Highway in Tasmania, Australia

The Bass Highway is a highway in Tasmania, Australia. It connects the three cities across the north of the state – Burnie, Devonport and Launceston. The road was named due to its proximity to the Bass Strait. It is a part of the National Highway, designated as National Highway 1, together with the Midland and Brooker highways in Tasmania.

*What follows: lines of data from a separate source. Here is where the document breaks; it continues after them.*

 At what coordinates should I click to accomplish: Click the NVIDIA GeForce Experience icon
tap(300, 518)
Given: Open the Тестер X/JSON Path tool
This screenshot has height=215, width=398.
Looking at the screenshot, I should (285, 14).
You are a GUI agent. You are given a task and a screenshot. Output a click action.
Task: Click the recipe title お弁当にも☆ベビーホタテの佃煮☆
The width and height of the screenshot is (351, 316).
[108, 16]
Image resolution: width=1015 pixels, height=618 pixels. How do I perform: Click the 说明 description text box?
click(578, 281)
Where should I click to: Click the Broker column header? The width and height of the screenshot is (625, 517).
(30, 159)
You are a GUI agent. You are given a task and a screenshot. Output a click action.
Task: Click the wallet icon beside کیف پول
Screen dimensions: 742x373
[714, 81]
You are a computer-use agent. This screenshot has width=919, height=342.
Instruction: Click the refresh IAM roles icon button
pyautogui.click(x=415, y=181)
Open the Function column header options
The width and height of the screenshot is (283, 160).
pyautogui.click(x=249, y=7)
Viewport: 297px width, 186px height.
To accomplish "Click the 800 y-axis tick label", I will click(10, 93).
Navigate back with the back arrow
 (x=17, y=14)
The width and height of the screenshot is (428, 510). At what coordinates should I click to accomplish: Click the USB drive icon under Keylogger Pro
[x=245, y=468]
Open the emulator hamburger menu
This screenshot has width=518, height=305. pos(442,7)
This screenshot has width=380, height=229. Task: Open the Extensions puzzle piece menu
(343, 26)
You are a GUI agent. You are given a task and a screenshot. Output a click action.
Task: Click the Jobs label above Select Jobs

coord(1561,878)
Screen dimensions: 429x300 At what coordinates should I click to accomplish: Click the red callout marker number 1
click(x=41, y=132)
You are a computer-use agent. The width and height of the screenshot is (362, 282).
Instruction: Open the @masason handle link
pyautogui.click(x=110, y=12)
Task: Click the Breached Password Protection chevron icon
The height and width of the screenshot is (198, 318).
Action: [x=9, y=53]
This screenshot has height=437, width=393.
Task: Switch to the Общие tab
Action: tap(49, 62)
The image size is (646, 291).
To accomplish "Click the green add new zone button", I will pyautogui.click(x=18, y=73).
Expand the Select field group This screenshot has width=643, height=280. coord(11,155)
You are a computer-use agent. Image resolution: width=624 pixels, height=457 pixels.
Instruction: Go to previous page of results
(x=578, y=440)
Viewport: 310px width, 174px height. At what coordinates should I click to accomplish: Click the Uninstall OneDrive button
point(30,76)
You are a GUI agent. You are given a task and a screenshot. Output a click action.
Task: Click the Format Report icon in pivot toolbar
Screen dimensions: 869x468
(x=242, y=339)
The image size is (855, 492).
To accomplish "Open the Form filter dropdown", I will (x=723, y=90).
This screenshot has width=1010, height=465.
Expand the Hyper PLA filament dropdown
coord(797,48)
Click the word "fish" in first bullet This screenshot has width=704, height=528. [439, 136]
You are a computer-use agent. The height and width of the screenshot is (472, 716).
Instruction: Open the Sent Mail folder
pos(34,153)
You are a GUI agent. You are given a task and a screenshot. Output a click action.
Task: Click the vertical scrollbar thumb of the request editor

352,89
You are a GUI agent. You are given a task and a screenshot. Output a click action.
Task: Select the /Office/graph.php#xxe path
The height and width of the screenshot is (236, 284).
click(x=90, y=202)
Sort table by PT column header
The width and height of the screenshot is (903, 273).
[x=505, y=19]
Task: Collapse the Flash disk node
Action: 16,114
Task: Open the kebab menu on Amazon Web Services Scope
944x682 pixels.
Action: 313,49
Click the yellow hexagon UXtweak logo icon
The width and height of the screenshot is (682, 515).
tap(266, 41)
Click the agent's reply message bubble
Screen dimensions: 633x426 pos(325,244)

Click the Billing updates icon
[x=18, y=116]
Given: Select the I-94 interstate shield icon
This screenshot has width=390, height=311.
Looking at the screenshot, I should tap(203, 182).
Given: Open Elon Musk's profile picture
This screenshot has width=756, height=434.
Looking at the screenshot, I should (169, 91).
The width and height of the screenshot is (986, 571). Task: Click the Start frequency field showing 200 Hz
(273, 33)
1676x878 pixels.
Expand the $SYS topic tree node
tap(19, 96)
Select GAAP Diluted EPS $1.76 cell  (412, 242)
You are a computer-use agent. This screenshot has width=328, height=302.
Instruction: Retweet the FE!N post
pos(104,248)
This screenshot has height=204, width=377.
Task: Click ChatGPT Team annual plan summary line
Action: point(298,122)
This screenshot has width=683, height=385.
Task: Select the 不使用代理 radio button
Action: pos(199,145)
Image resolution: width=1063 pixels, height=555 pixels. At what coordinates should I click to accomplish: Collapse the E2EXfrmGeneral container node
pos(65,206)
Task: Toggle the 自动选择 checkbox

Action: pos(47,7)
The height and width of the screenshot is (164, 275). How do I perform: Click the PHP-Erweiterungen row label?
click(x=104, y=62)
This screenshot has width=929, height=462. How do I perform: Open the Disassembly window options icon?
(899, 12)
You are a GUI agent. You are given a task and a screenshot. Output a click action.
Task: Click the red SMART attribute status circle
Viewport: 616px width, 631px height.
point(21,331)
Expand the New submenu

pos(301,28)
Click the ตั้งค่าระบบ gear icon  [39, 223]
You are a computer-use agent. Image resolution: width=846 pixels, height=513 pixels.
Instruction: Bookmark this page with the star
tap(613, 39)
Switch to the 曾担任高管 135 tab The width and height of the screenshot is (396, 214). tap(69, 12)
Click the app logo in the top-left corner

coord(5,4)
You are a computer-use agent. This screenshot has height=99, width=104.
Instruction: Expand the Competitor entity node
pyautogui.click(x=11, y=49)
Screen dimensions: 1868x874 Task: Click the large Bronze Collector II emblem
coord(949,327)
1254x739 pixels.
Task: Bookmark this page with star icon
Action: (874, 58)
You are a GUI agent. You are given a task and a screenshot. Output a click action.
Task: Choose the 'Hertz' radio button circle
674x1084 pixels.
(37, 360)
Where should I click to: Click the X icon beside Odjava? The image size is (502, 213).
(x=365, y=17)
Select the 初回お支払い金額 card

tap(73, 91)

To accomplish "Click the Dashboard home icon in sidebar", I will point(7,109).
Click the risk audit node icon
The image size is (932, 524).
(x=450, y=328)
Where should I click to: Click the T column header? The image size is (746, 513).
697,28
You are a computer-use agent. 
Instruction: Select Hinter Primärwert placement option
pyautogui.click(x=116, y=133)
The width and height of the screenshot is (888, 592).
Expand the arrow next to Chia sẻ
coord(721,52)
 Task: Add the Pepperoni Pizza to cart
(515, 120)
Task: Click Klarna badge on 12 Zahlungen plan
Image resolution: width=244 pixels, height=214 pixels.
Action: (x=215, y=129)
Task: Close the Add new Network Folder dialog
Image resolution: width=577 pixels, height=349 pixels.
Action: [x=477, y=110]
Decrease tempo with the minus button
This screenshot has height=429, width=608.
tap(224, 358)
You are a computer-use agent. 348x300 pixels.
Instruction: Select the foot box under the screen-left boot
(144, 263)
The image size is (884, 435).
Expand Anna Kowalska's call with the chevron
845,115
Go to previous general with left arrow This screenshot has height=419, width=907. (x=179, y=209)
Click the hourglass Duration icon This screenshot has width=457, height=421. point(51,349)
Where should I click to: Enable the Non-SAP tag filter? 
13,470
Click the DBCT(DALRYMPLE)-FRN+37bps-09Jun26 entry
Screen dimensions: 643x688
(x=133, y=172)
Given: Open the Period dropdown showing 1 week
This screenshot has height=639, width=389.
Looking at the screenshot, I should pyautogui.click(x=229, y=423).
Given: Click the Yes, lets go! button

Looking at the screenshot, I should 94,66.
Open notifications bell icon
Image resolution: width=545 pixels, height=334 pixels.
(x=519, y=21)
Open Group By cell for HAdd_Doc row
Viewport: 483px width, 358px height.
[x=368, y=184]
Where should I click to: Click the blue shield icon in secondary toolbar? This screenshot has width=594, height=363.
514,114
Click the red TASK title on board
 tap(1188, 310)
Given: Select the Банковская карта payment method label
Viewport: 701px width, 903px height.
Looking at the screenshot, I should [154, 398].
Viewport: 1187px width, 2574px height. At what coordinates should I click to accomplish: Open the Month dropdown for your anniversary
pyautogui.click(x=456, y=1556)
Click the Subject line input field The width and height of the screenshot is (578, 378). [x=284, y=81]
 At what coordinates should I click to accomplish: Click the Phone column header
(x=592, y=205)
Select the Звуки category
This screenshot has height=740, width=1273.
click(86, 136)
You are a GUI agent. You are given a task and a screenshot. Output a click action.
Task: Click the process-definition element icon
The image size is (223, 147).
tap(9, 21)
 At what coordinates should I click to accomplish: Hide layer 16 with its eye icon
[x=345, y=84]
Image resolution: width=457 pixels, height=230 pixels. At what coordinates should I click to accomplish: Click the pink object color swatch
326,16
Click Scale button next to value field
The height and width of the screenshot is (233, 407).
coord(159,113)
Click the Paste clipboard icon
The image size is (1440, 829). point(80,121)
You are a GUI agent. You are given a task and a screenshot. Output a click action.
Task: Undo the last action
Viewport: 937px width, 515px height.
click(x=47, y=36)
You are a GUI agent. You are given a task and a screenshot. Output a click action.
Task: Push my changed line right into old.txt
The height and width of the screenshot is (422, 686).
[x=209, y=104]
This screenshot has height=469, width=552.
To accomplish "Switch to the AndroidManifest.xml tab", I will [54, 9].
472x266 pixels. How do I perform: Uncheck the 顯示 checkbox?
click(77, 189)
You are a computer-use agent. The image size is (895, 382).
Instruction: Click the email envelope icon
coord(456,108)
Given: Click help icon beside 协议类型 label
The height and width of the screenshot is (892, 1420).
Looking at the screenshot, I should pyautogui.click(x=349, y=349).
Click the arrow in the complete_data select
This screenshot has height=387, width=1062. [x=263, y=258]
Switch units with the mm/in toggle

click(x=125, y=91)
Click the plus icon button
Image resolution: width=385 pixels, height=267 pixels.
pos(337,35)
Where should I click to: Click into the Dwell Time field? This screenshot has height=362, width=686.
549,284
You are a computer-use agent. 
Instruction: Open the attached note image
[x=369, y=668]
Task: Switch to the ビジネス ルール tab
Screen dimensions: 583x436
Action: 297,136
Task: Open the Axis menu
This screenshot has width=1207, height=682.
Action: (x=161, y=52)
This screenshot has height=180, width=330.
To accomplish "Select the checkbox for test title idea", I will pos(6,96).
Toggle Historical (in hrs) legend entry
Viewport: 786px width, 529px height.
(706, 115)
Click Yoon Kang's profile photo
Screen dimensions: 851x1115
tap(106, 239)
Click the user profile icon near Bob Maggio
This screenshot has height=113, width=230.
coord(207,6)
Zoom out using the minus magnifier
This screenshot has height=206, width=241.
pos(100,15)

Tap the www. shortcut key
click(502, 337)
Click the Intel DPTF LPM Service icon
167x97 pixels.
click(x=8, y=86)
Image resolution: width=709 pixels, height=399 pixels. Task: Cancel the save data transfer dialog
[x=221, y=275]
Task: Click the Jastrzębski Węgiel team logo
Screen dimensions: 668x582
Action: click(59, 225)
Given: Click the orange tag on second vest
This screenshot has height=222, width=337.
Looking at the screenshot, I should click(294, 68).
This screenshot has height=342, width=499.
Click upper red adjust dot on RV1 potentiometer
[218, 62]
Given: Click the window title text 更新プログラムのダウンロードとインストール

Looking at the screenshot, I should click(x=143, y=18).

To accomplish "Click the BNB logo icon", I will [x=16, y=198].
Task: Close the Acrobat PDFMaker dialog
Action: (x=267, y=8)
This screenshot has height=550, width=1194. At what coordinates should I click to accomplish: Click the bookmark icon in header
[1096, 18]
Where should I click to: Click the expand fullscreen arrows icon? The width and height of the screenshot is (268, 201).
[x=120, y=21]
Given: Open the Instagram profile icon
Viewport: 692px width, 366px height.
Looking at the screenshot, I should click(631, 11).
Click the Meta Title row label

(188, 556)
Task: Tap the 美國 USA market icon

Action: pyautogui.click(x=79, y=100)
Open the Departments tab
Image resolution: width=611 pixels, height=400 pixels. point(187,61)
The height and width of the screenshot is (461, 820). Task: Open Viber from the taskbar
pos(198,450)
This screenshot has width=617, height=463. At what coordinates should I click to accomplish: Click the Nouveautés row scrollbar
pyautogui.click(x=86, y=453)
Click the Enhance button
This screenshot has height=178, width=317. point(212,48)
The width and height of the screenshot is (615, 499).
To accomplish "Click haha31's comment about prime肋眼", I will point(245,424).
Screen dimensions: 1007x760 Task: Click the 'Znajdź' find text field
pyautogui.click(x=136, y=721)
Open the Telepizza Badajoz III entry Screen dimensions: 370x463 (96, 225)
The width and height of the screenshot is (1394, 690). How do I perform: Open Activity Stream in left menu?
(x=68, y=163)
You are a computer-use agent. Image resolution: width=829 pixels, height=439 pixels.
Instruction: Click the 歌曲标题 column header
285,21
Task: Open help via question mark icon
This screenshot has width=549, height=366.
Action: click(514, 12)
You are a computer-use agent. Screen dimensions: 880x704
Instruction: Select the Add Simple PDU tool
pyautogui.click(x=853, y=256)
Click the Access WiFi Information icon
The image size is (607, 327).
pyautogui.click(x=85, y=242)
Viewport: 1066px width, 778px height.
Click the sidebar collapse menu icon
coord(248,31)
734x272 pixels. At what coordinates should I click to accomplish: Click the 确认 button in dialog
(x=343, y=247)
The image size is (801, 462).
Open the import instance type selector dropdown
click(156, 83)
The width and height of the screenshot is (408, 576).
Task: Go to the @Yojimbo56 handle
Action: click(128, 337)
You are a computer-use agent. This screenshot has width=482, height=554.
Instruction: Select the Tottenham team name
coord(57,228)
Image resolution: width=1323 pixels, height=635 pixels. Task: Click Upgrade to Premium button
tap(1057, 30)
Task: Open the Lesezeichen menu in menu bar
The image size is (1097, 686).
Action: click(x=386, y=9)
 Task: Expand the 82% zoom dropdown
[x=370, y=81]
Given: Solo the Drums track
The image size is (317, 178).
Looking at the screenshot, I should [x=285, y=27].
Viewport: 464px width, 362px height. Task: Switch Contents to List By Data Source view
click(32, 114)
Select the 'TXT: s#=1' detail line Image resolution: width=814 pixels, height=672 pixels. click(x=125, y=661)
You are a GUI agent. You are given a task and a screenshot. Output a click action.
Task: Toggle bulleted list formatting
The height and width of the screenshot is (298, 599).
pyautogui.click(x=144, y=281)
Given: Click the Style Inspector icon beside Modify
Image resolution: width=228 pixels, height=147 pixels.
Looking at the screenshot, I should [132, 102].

The highway passes through or past the following localities:

- Launceston
- Prospect and other Launceston suburbs
- Hadspen
- Carrick
- Hagley
- Westbury
- Exton
- Deloraine
- Elizabeth Town
- Sassafras
- Latrobe
- Devonport
- Forth
- Ulverstone
- Penguin
- Burnie

From here, the highway ceases to be part of the National Highway, but continues as the Bass Highway (A2) through the following towns:

- Somerset
- Wynyard
- Smithton
- Marrawah

==Upgrades==
The name "Bass Highway" was in use by 1938. Since the mid-1970s the highway has undergone significant upgrades that have included bypasses and deviations, duplications and grade separations, particularly between Burnie and Launceston. On 30 March 1977, 'stage A' of the 'Burnie Highway System' was opened to traffic. This stage connected the Bass Highway east of the town with Alexander Street by an elevated roadway over the port access road and rail lines. Shortly after, on 19 April 1977, the bypass of Devonport was completed with the opening of the final section between Middle Road, Devonport and Don, referred to in that year's Main Roads Annual Report as the 'Devonport to Don Freeway'. This section was an extension of the earlier Victoria Bridge project. Three years later, the Ulverstone bypass was completed and opened to traffic in August 1980. The duplication of the highway from Wivenhoe, east of Burnie, to Chasm Creek was completed during the 1983–84 financial year, and was followed in May 1984 with the opening of 500 metres of 'stage B' of the Burnie Highway System. This section duplicated the highway along North Terrace. In September 1986, all four lanes over the complete length of 'stage B' of the 'Burnie Expressway' ('Burnie Highway System') were brought into operation.
Throughout 1986 and 1987, sections of the highway were progressively duplicated and opened to traffic between Don (Devonport) and the Forth River, with the last section completed in June 1987. This was followed by completion of duplication between Forth River and Ulverstone in late 1987. In 1988, at the eastern terminus of the Bass Highway, a new alignment was opened to connect directly to the then new Launceston Southern Outlet, which itself had opened to traffic in 1985. Known as the Prospect bypass, this alignment was opened to traffic on 23 January 1988.
West of Burnie, the Smithton bypass was opened to traffic in May 1988. The Deloraine Bypass was opened on 8 June 1990. The project was carried out over five years and cost a total of A$19 million. The bypass opening was performed by the Federal and State ministers for Land Transport and Roads and Transport respectively.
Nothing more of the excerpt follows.